Text ->

==============================

Through our body language and facial expressions that will link into the person who is speaking, their tone of voice, then we portray that. So we’re mirroring.

Fiona has become a social media sensation.

Sign language is having a moment here in Western Australia. I knew it when I saw a school mum I know comment on the Facebook live of WA Premier Mark McGowan’s daily press conference ‘these two are my new favourite tv show.’

Fiona Perry was teaching McGowan how to sign Easter bunny in Auslan.

On another occasion, Auslan interpreter Dianne Prior included the heckles from passers-by, including expletives and a long wooooooo.

While these were moments of fun among the seriousness and uncertainty of COVID-19, Auslan is a vital form of communications for many Australians during times of emergency. Yet they are often denied access to it as the Australian Communications Consumer Action Network explains:

During broadcasts of information about the SA Bushfires on 26 November 2015, ABC’s morning news, Channel Nine’s Today Show and Channel Seven’s Sunrise cropped the Auslan interpreters out of the screen, effectively cutting off access to this important information for Auslan users.

==============================

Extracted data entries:
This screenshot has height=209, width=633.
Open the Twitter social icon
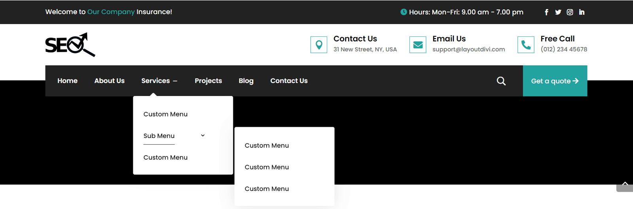(x=558, y=12)
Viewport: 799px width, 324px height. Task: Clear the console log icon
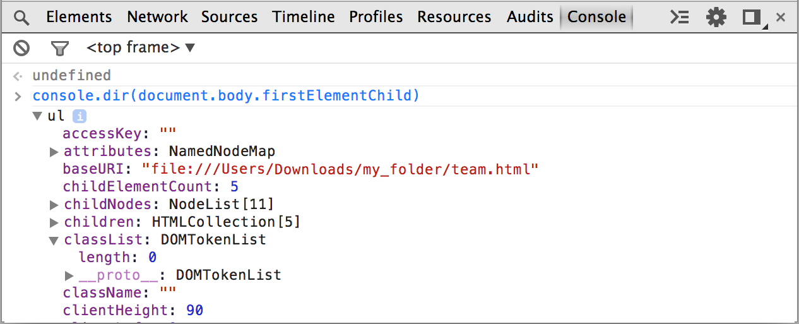pos(21,47)
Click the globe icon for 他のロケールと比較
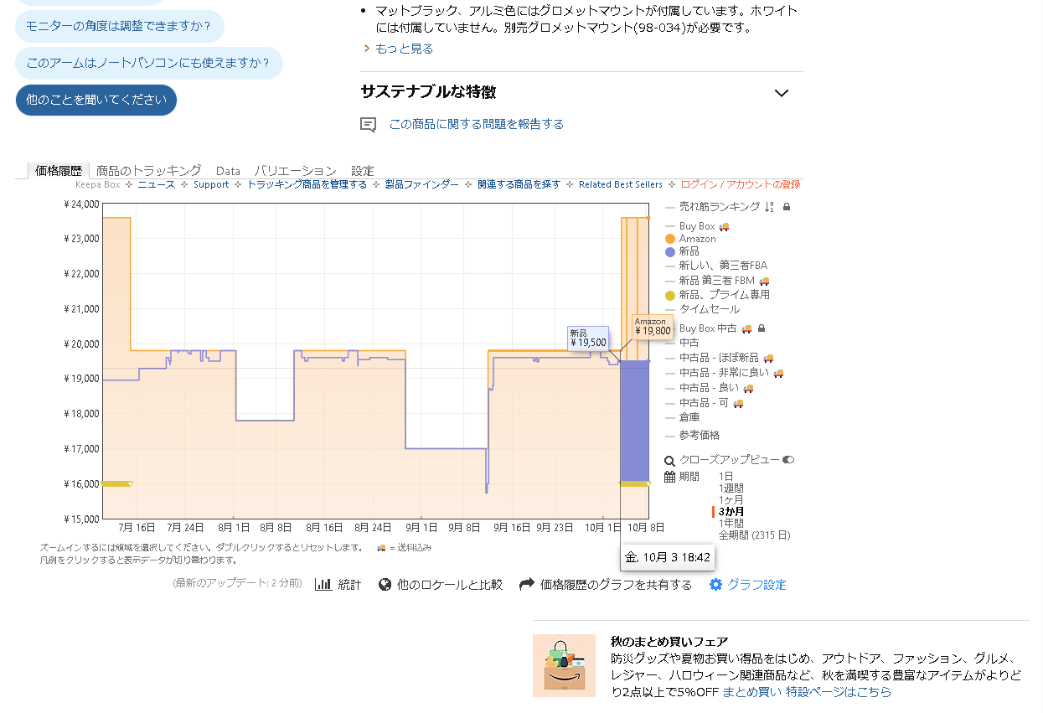1043x713 pixels. pyautogui.click(x=385, y=584)
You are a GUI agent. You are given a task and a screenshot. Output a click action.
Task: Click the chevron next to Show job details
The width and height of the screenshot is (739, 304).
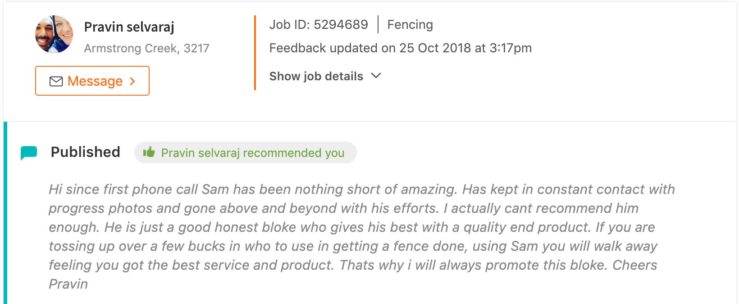(376, 76)
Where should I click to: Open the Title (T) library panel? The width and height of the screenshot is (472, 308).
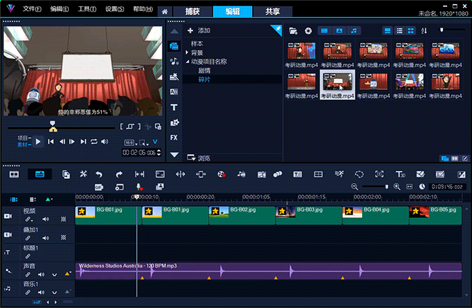(x=174, y=107)
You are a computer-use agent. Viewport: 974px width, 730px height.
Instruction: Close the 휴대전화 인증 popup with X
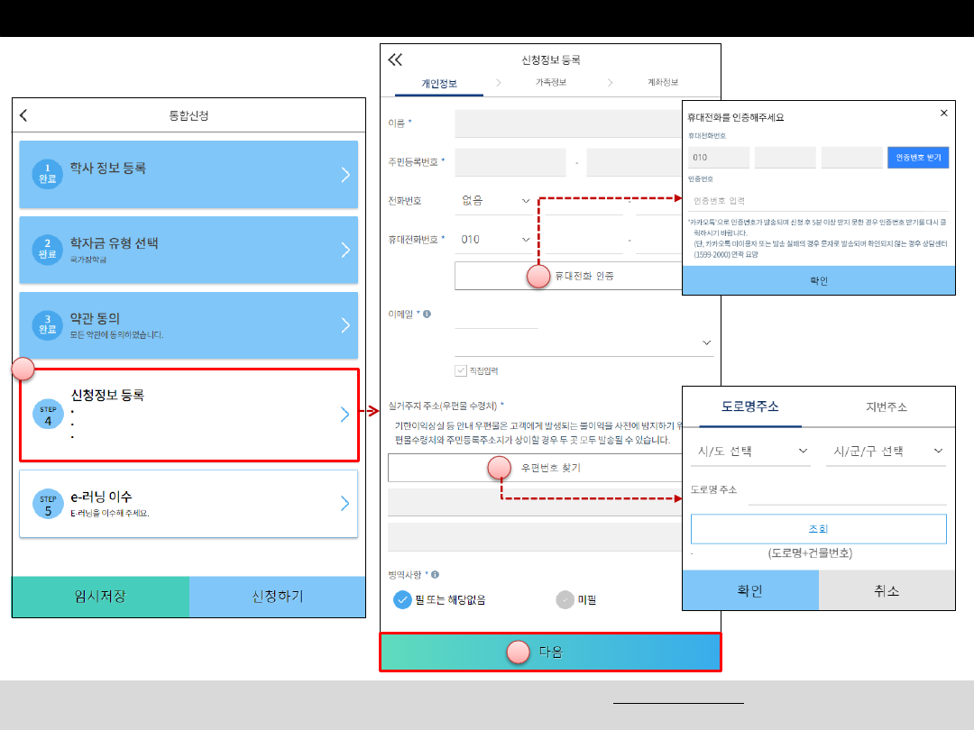(x=943, y=114)
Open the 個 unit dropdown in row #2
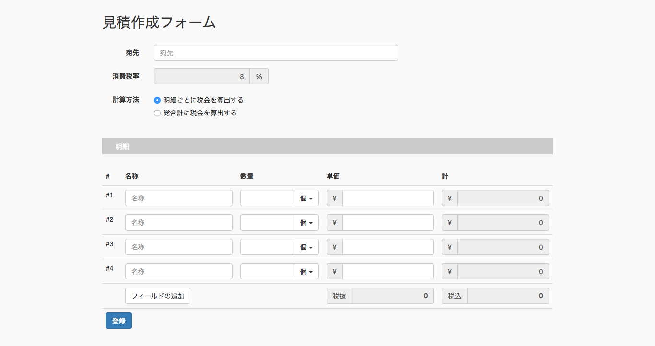The width and height of the screenshot is (655, 346). click(x=306, y=222)
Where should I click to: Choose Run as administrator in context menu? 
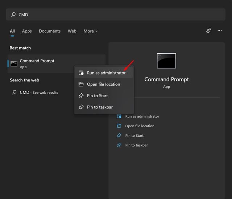[106, 73]
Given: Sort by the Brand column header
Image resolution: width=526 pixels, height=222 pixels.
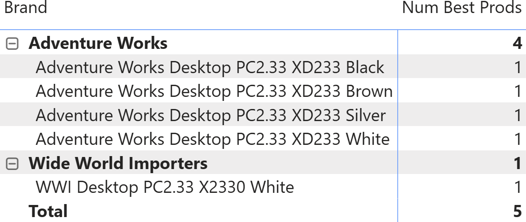Looking at the screenshot, I should (26, 8).
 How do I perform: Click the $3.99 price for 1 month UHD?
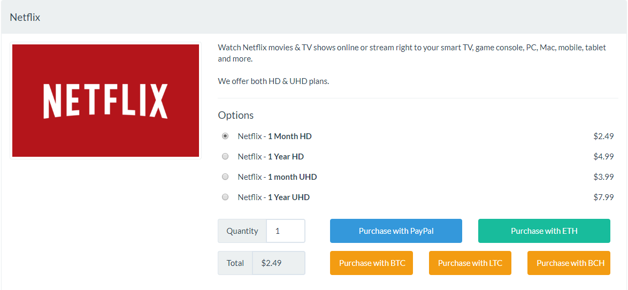click(603, 177)
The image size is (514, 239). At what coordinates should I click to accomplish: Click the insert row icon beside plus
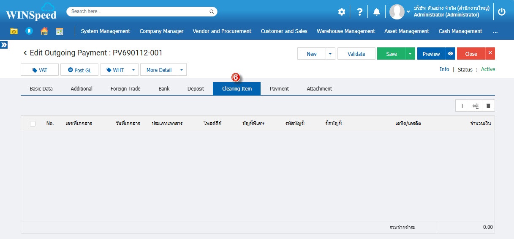pyautogui.click(x=475, y=106)
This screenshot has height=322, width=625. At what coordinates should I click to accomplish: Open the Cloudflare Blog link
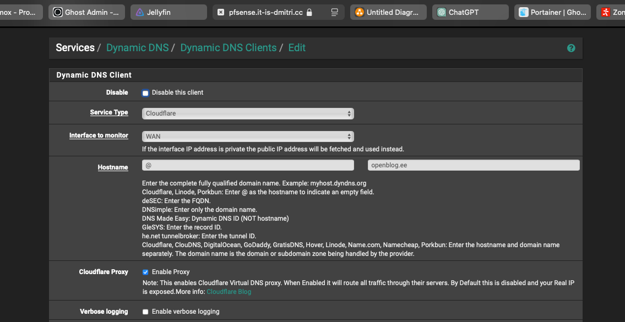coord(229,292)
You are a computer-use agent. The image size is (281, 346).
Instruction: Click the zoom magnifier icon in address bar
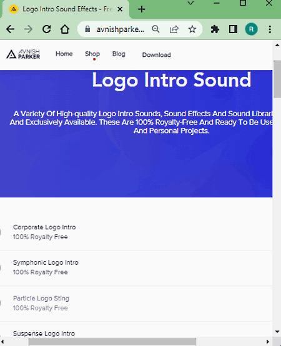(x=155, y=29)
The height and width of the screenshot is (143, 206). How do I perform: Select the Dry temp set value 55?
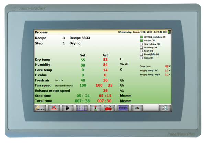83,60
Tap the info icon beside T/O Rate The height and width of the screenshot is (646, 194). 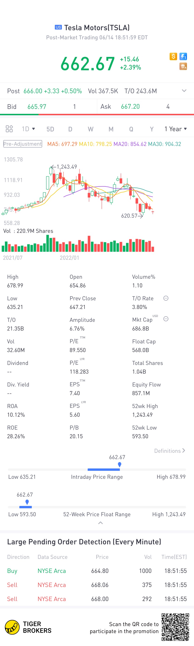(166, 298)
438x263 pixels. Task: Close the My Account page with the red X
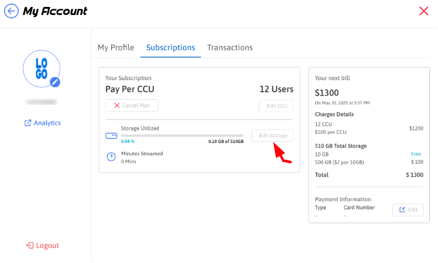[424, 11]
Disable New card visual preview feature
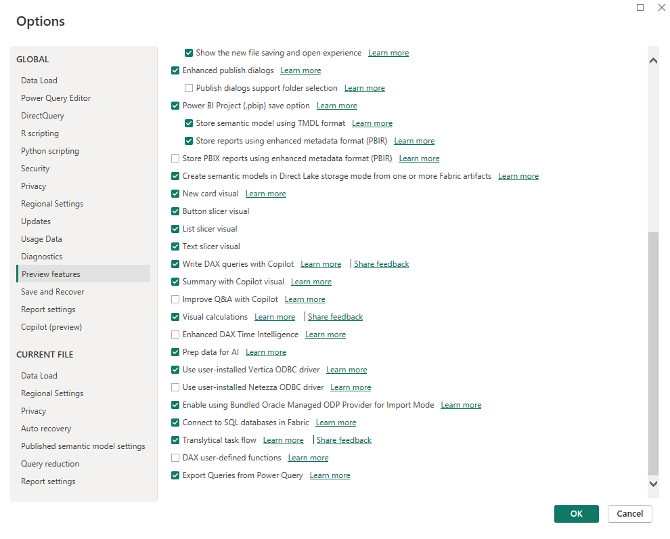 pyautogui.click(x=175, y=193)
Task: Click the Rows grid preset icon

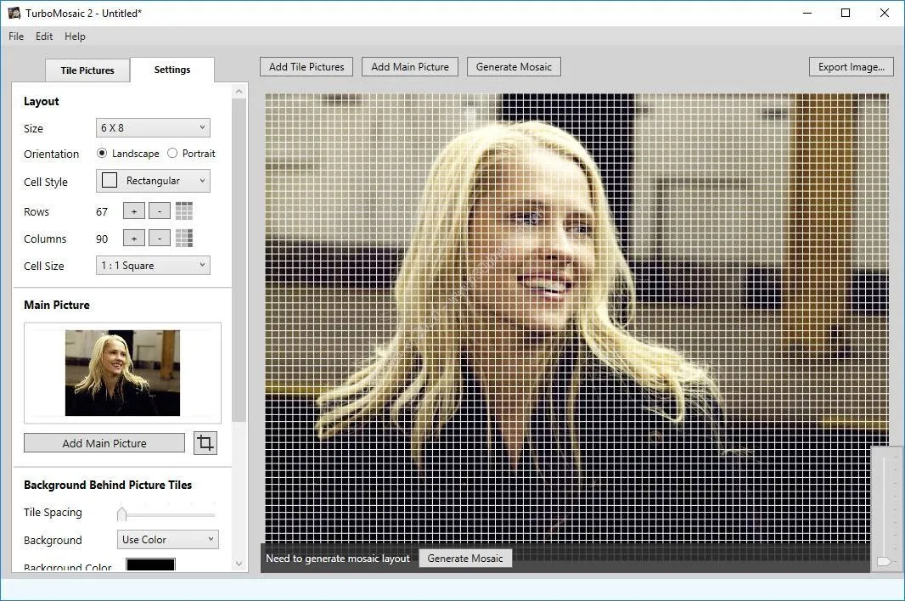Action: click(x=184, y=211)
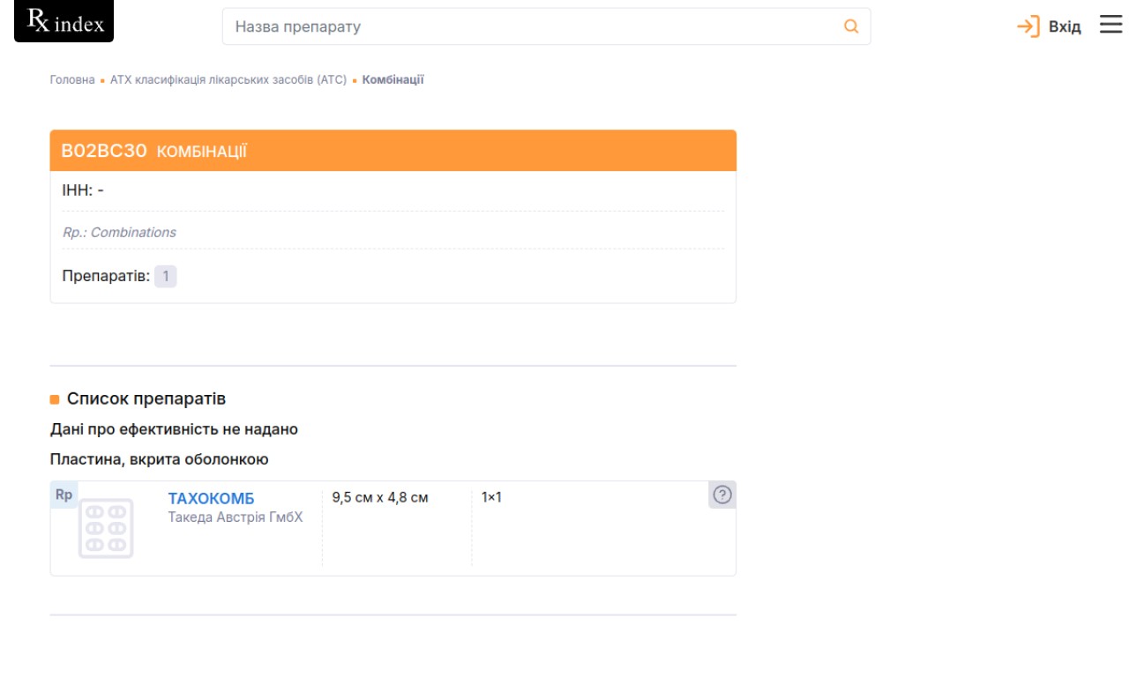Open АТХ класифікація лікарських засобів breadcrumb

[x=228, y=79]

==============================

Tasks to perform ->
1 > Copy out the Auslan passage from "While these were" to "for Auslan users.".
2 > Translate this sentence from the Auslan passage into Spanish: "Fiona has become a social media sensation."
3 > Write the next part of the Auslan passage, starting after its final sentence.
You will not need the records.

Exercise results ->
1 >
While these were moments of fun among the seriousness and uncertainty of COVID-19, Auslan is a vital form of communications for many Australians during times of emergency. Yet they are often denied access to it as the Australian Communications Consumer Action Network explains:

During broadcasts of information about the SA Bushfires on 26 November 2015, ABC’s morning news, Channel Nine’s Today Show and Channel Seven’s Sunrise cropped the Auslan interpreters out of the screen, effectively cutting off access to this important information for Auslan users.

2 > Fiona se ha convertido en una sensación de las redes sociales.

3 >
According to The Australian Communications and Media Authority, broadcasters ‘do not have to include an Auslan sign language interpreter’ during emergency broadcasts according to current legislation, even if they are present at the original press conference.

In fact, the best practice protocol for both FreeTV and the Australian Subscription Television and Radio Association is:

Where an Auslan interpreter is present at a news conference or official briefing about an emergency, licensees will include the Auslan interpreter in the frame of the broadcast where it is practicable to do so.

But when it’s a matter of life and death, how is it practical not to include the Auslan interpreter? And who decides?

The Digital Inclusion and Media Access program at the Curtin University Centre for Culture and Technology (CCAT) recently made a submission on this topic to the Royal Commission into Violence Abuse and Neglect of People with Disability Emergency Planning and Responses Issues Paper.

Our CCAT submission focused on the current broadcasting legislative environment and highlighted the importance of including Auslan alongside captions and audio descriptions in emergency broadcasts on Australian television.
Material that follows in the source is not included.